Recommendation: The ADB should officially exclude all direct and indirect coal investments in the ADB Energy Policy Review due for 2021. 

Oil and gas 

As regards oil and gas, the ADB has excluded investments in oil exploration and development and gas exploration. ADB’s 2009 Energy Policy states the bank “will continue its policy of not financing any oil and gas field exploration projects because of the associated risks”. The Energy Policy also states that the ADB “will continue to provide assistance for gas field development, and transportation and distribution of gas”. It is interesting to note therefore that their exclusion policies on oil and gas are somewhat more extensive than their official policy on coal. 

The Evaluation Approach Paper for the ADB’s Energy Policy also suggests that the oil sector in general does not need MDB finance, although a separate document states that refining, transportation and distribution of petroleum products, as well as small oil-based power plants for island or remote communities are supported. 

The ADB cites the lack of ‘additionality’ as a key reason why coal mining and oil field development are ruled out, as established commercial investors are already active in this area. However, there is a risk that the additionality justification for not funding these projects could be undermined if there is a shift away from exploration and development in private capital markets. There is therefore a need for ADB to strengthen its policies in this area. 

The ADB Safeguards Policy Statement includes the ADB’s environmental safeguards and is in turn based on the World Bank Group Environment, Health and Safety Guidelines. These safeguards apply to projects that are directly financed by ADB and “risky” projects done by financial intermediaries, which are either Category A or Category B. The World Bank Group guidelines used do not reflect the best available technologies in this area. The section on thermal power plants was due to be revised during the 2019 calendar year, clarification would be welcome as to whether this is still the intention. The Safeguards Policy Statement is also therefore due an update. This review is another opportunity for a policy statement to exclude fossil fuels.  

With regards to financial intermediary lending, the ADB Safeguards Operational Review states that the “ADB conducts due diligence to assess all projects to be supported and the financial intermediary conducts due diligence to assess subprojects. Any subprojects categorised as A will also need to be appraised and monitored by ADB” 

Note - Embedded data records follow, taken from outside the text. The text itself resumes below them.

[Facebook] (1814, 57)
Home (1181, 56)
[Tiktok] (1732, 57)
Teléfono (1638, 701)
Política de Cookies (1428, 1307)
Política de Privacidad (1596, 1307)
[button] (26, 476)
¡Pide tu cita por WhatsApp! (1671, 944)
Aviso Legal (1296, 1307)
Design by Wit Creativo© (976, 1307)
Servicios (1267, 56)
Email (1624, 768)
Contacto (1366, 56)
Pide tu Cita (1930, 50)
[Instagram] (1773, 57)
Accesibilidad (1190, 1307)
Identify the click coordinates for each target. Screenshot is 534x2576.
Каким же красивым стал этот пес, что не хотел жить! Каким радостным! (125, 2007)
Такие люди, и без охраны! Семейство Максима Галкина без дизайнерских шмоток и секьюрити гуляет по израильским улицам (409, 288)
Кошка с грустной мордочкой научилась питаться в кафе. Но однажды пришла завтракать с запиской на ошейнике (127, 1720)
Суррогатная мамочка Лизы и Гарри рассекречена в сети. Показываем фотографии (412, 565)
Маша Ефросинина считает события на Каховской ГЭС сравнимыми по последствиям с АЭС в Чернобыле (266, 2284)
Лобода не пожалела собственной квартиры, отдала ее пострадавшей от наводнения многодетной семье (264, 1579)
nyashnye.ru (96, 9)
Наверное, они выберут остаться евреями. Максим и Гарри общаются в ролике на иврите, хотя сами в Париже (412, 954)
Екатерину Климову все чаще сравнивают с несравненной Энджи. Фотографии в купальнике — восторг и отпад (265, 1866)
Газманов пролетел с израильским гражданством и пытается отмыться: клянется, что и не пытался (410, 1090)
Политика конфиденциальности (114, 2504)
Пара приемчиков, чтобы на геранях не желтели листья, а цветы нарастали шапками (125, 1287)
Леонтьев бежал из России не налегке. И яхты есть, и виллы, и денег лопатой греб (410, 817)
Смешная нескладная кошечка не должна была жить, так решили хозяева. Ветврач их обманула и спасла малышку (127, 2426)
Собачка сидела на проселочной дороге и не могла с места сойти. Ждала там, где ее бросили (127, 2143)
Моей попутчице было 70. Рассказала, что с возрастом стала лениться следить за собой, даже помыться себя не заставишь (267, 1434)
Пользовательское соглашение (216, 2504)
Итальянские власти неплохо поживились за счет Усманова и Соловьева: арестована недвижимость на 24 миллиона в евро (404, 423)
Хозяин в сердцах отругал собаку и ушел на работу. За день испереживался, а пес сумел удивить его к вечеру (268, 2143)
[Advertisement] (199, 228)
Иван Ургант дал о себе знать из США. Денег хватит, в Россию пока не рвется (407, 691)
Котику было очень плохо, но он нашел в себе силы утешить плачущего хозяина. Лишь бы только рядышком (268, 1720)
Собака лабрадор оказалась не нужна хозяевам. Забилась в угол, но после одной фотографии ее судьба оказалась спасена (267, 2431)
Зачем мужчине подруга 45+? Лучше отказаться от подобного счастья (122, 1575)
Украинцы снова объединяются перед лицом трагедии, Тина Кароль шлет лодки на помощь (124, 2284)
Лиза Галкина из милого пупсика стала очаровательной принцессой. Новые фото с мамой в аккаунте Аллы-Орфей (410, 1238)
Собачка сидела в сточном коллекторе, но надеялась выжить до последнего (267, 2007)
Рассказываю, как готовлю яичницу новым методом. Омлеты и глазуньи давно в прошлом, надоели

In the “Review of the ADB Clean Energy Program”, the ADB defines clean energy projects as “loan investments and activities that result in reduced GHG emissions”. Greenfield power generation projects that use fossil fuels (including gas) are not considered clean energy projects as these are net positive emitters and will lock in emission impacts throughout the life of a plant. Retrofitting fossil fuel-based projects, however, fall within the scope of clean energy projects. 

The document appears to suggest that the reason for the total drop in renewable energy investments in 2018 was because renewable prices dropped significantly in 2017. It posits that this may be because solar PV and onshore wind have become competitive with conventional energy generation, private investors and commercial banks have become the main sources of funding, while the ADB has increased its financing in electricity transmission and distribution systems that can help to integrate more renewable energy. 

Recommendation: The Asian Development Bank should use the forthcoming 2020 energy policy review to set a target date for 100% of its energy lending to be to zero-emissions projects, phasing out lending to unabated fossil-related projects. 

Supply-side energy efficiency 

The ADB does not require a certain emission performance standard for its lending. The ADB follows the IFC Environment, Health and Safety Guidelines.  For power generation, funded facilities should be in the top quartile of energy efficiency for the region. Rehabilitation must achieve significant improvements in efficiency. This does not seem to consider the extension of the lifetime of fossil fuel assets and their associated emissions through efficiency improvements.  

Recommendation: For the ADB power generation energy efficiency must include robust lifecycle emission performance standards.